It was during the 2008 Presidential race that Russian forces invaded the Republic of Georgia, and even then-Senator Barack Obama’s advisors were shocked by how weak his reaction was. Still, five years after the Russian invasion, Obama’s drive to better relations between Washington and Moscow has shown few if any results. Obama seems unable to understand that far from seeking to reset relations, Russian President Vladimir Putin sees the world as a zero-sum game and seeks to humiliate the United States.
White House attention might be on Russia’s behavior in Syria, especially in light of the Syrian regime’s alleged chemical weapons strike, but Putin’s trip on Sunday to the Russian puppet state of Abkhazia should be seen in the same light.

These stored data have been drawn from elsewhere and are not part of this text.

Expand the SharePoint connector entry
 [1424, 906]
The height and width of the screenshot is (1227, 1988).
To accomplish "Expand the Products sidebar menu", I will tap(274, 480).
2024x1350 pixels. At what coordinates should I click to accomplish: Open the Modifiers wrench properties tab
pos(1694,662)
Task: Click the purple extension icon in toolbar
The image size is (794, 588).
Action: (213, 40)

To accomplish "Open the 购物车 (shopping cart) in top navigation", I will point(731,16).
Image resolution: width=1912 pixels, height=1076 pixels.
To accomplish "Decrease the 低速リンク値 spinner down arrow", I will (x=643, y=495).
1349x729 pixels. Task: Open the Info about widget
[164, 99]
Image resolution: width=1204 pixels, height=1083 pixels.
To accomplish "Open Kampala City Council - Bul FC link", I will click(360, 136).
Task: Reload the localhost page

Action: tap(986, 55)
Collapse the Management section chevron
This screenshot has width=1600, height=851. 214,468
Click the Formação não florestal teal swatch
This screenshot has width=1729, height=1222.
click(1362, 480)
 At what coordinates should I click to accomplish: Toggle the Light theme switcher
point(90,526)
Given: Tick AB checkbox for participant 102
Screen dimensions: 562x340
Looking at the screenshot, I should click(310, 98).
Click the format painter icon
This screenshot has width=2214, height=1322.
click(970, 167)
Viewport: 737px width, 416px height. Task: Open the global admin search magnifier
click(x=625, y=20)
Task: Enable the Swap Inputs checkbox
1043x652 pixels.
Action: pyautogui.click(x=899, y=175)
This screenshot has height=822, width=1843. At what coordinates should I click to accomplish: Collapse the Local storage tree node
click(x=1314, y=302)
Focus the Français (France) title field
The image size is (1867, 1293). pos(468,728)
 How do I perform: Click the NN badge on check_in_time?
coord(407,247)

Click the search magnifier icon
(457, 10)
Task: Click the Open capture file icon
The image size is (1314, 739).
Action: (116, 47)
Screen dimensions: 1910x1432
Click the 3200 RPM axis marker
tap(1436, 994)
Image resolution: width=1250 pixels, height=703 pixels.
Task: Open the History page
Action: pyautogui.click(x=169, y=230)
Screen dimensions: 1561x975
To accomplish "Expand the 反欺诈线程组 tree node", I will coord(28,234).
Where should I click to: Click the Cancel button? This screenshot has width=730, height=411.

In the aftermath of the war, Russia formally recognized both Abkhazia and South Ossetia, breakaway regions of Georgia, as independent states. No one but Russia, Venezuela, Nicaragua and Nauru have recognized the two breakaway states, and Nauru only did after Russia gave them a substantial bribe to do so. That Obama cannot even leverage his influence for a U.S. ally when the international community is so firmly on the same side says a lot about how unsuccessful Obama’s strategy has been, and why so many countries have become so reticent to stick their necks out as loyal allies for the United States.